薄桜鬼
□時の流れ
1ページ/3ページ
名無しさんside
時代が明治へと変わって少し経った。
私と風間さんは、人里離れた山のふもとでひっそりと暮らしている。
私は久しく夢を見た。
新選組が…、 近藤さんや土方さん、 皆がいて、 賑やかにおかずの取り合いをしている食事風景が目の前に広がっていた。

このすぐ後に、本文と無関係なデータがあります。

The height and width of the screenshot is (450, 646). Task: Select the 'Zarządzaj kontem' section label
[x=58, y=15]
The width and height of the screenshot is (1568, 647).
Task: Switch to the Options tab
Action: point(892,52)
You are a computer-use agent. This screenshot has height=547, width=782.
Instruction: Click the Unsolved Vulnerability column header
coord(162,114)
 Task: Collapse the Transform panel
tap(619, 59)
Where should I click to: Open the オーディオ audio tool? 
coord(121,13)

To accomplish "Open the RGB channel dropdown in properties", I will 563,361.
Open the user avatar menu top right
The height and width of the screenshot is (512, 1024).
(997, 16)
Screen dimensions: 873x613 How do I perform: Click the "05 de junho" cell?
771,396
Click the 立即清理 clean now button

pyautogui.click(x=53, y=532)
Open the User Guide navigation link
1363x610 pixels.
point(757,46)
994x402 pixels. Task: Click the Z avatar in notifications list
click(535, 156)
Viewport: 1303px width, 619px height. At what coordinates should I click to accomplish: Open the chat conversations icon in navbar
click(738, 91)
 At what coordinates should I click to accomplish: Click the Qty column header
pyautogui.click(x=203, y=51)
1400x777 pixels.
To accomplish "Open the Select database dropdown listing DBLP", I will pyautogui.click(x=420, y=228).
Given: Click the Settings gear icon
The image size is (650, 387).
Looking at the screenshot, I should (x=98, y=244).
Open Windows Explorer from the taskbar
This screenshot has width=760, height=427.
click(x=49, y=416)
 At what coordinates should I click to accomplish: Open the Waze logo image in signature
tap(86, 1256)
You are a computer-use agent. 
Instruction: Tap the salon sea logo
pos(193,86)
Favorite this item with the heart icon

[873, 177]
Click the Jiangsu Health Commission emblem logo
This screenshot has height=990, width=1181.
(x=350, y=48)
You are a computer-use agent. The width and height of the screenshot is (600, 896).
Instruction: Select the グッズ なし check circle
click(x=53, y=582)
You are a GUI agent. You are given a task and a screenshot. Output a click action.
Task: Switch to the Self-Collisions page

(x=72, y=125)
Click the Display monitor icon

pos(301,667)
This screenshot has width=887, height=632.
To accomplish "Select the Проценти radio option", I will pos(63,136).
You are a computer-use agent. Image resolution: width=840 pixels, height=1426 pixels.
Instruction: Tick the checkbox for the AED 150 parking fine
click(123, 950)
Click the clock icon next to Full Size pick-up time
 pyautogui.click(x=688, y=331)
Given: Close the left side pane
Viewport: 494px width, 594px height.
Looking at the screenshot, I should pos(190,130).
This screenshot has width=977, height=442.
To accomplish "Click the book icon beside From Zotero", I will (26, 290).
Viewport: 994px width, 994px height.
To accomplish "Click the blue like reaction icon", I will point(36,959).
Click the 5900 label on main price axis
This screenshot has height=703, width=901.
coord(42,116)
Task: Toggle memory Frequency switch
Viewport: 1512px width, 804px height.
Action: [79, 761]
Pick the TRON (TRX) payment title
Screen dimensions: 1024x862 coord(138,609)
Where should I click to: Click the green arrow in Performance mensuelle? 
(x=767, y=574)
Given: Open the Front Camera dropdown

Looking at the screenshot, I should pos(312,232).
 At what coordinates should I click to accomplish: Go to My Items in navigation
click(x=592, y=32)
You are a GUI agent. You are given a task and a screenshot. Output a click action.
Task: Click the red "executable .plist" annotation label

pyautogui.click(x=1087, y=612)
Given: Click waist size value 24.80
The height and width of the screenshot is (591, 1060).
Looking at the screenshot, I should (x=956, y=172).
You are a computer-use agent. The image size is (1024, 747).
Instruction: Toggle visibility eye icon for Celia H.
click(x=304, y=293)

『お、名無しさん!今日の焼き魚、めっちゃ美味く出来てんじゃん!最高だよ!』
平助君の無邪気な笑顔、
『何してるの?ボーッと突っ立ってないで、こっちに来なよ』
悪戯気な笑みを浮かべて自分の膝を指差す沖田さん 、
『名無しさん、ここ空いてるぞ』
『おお、そうだな!ここに来いよ名無しさんちゃん!美人が近くにいれば酒が倍美味くなる!』
お酒で顔を赤らめた原田さん、永倉さん、
『名無しさん、ここが安全だ』
そう言って1人分の空間を作ってくれる斎藤さん、
『好きな所に座ればいいだろうが』
困惑する私に呆れたように声をかける土方さん、
全部が全部、懐かしくて、 側にいたくて、 手を伸ばしたり、小走りに追いかけてみるけれど、 どんどん消え行く光景を掴むことが出来なくて、
気がつけば1人、
暗闇に立っていて、
全ては過去であると痛感してしまう。